Task description:
In the listing below, rewrite the stretch from the line containing "Image resolution: width=662" through the line containing "Action: 245,271" with "Tick" switched to "Check", changing nothing else and giving only those lines.

Recorded information:
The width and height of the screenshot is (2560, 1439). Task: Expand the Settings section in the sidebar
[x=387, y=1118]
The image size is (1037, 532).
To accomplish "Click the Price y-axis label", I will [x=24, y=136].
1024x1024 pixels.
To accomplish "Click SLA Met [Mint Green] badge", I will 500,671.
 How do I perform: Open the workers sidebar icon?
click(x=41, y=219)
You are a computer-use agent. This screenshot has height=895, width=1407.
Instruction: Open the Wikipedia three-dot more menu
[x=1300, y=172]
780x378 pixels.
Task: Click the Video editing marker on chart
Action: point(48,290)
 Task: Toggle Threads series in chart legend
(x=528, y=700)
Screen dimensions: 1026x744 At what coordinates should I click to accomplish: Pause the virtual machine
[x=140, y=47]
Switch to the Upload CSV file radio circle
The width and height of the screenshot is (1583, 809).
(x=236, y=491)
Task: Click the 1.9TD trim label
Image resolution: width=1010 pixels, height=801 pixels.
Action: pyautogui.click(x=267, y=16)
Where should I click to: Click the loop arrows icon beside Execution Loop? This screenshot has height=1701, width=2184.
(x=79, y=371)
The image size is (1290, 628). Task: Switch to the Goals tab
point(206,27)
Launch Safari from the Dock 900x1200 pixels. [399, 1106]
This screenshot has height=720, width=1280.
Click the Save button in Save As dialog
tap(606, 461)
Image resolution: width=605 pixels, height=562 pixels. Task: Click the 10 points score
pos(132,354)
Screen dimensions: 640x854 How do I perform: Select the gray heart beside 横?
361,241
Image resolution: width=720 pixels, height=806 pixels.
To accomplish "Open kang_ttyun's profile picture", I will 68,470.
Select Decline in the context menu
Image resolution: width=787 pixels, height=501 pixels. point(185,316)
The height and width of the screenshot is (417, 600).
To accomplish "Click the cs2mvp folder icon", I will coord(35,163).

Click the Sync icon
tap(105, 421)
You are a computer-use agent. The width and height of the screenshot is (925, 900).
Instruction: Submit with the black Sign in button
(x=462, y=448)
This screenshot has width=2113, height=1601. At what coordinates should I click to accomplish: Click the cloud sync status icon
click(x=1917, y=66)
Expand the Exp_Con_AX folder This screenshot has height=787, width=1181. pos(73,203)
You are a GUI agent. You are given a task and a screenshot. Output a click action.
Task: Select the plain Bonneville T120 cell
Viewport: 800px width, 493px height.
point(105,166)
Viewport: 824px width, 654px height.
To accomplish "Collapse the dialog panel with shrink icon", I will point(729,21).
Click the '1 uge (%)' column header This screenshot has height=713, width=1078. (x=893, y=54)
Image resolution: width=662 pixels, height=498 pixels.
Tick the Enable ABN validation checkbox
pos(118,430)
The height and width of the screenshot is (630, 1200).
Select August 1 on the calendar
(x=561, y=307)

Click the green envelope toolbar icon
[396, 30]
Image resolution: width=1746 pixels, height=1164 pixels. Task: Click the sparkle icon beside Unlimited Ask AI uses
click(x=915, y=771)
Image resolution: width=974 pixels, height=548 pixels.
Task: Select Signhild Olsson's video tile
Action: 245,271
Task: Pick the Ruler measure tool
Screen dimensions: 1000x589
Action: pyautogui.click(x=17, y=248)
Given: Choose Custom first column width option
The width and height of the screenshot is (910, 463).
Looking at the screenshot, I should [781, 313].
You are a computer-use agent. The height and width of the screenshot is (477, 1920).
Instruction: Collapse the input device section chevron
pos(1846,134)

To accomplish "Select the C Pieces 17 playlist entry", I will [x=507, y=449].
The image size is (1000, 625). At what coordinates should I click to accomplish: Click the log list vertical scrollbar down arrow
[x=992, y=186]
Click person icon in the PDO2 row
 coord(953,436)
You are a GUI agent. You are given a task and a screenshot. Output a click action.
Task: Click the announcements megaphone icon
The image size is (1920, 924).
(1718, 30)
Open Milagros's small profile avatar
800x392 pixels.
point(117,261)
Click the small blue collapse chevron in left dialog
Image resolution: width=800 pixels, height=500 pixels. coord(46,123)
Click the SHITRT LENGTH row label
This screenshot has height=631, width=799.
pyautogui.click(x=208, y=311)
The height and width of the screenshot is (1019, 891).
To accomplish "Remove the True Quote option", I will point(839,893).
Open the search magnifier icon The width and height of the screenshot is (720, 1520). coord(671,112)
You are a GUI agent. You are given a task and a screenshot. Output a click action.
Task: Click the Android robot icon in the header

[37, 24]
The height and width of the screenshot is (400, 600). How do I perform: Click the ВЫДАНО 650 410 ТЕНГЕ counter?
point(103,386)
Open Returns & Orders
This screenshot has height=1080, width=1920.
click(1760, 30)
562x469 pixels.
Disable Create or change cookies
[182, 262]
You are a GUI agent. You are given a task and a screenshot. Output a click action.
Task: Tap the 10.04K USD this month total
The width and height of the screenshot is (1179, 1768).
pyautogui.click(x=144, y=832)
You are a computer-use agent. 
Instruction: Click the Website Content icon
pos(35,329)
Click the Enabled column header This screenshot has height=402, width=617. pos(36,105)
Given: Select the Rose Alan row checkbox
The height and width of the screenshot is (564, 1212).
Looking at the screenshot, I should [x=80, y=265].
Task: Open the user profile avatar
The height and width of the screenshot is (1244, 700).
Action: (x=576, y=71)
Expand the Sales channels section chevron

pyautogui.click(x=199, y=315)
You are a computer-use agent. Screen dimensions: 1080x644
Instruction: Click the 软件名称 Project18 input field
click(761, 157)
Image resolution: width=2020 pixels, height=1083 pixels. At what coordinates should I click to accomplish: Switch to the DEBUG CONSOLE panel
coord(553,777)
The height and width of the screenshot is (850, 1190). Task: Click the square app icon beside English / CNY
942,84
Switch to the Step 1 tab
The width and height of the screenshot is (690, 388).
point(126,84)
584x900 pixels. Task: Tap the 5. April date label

Result for this exercise:
Image resolution: width=662 pixels, height=498 pixels.
Check the Enable ABN validation checkbox
pos(118,430)
The height and width of the screenshot is (630, 1200).
Select August 1 on the calendar
(x=561, y=307)

Click the green envelope toolbar icon
[396, 30]
Image resolution: width=1746 pixels, height=1164 pixels. Task: Click the sparkle icon beside Unlimited Ask AI uses
click(x=915, y=771)
Image resolution: width=974 pixels, height=548 pixels.
Task: Select Signhild Olsson's video tile
Action: 245,271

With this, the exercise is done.